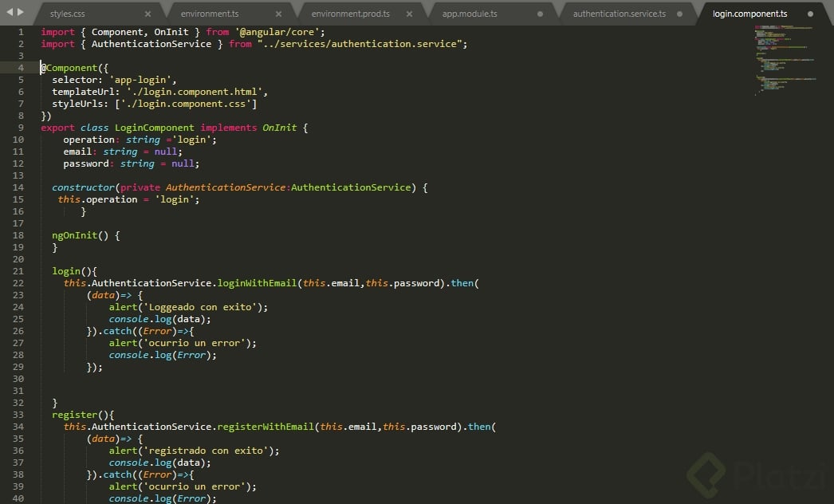The width and height of the screenshot is (834, 504).
Task: Click the unsaved-changes dot on authentication.service.ts tab
Action: 679,14
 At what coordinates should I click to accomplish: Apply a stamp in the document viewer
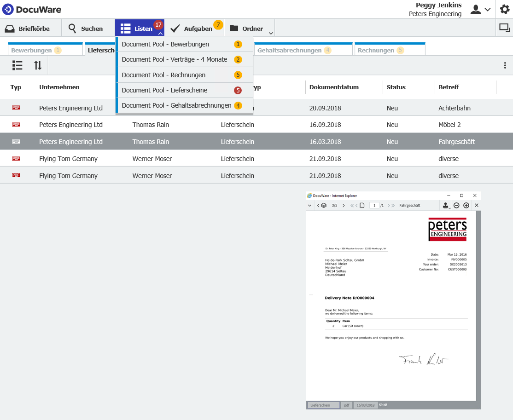(x=445, y=205)
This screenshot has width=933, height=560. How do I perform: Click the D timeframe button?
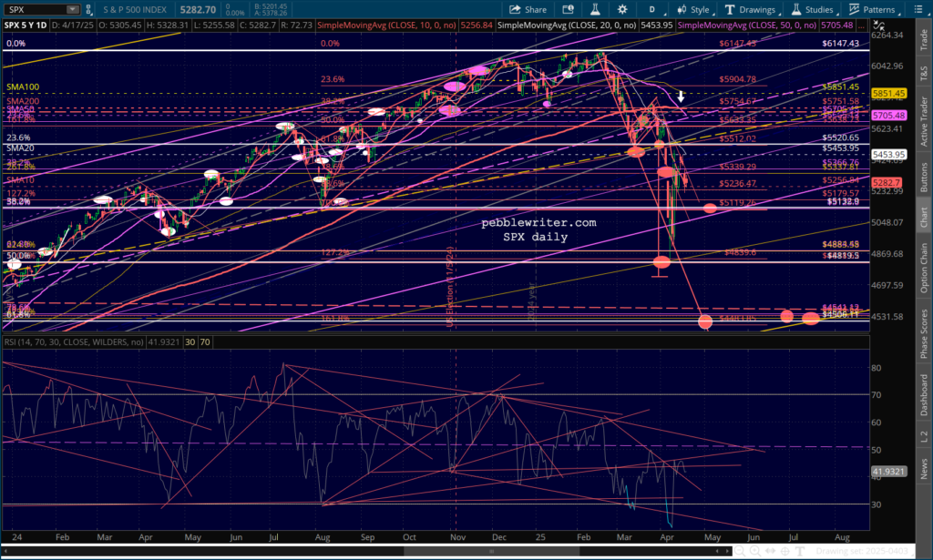coord(654,9)
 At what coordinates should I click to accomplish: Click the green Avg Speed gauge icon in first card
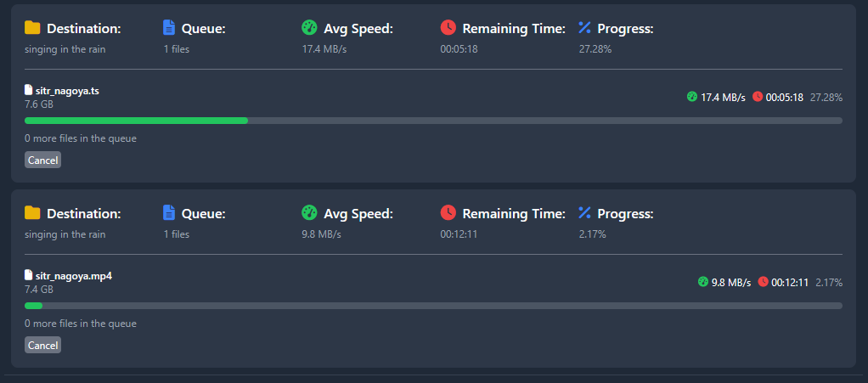[309, 28]
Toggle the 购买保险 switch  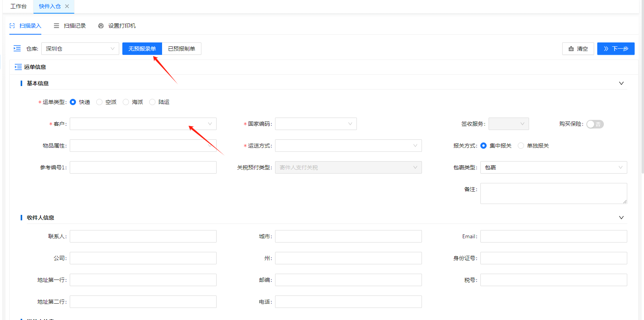pyautogui.click(x=595, y=124)
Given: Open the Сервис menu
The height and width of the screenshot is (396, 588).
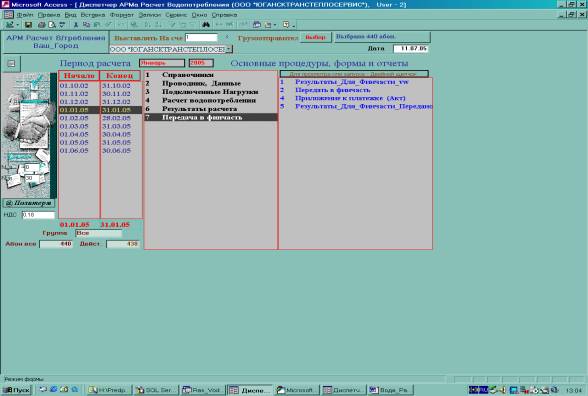Looking at the screenshot, I should 176,15.
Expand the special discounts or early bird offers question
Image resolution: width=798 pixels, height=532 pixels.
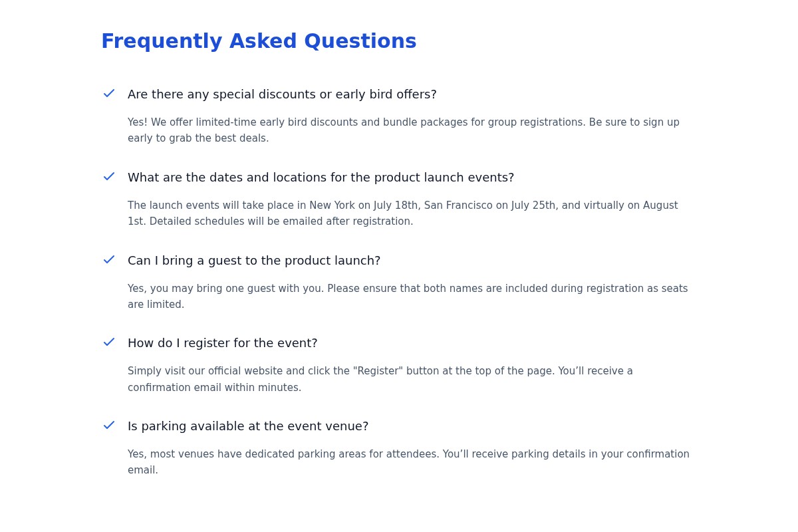282,94
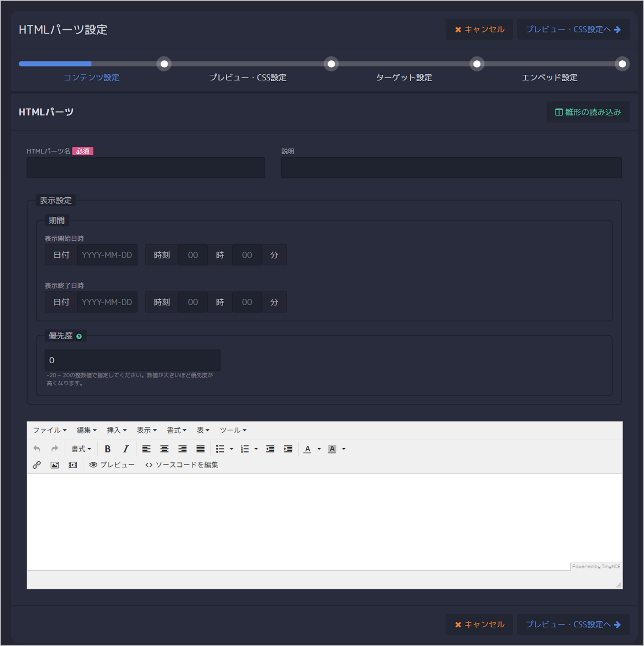Open the text color picker dropdown arrow

click(x=319, y=449)
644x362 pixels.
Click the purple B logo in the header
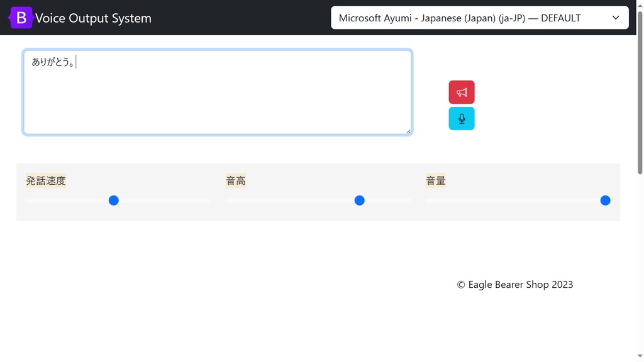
------------------------------------
### PROBLEM:
Leave the pictures out, and retype exactly the lines from the one containing "Expand the special" through the last line of the entries above, both included.

### ANSWER SPACE:
Expand the special discounts or early bird offers question
Image resolution: width=798 pixels, height=532 pixels.
282,94
Open the text color picker dropdown arrow

click(x=319, y=449)
644x362 pixels.
Click the purple B logo in the header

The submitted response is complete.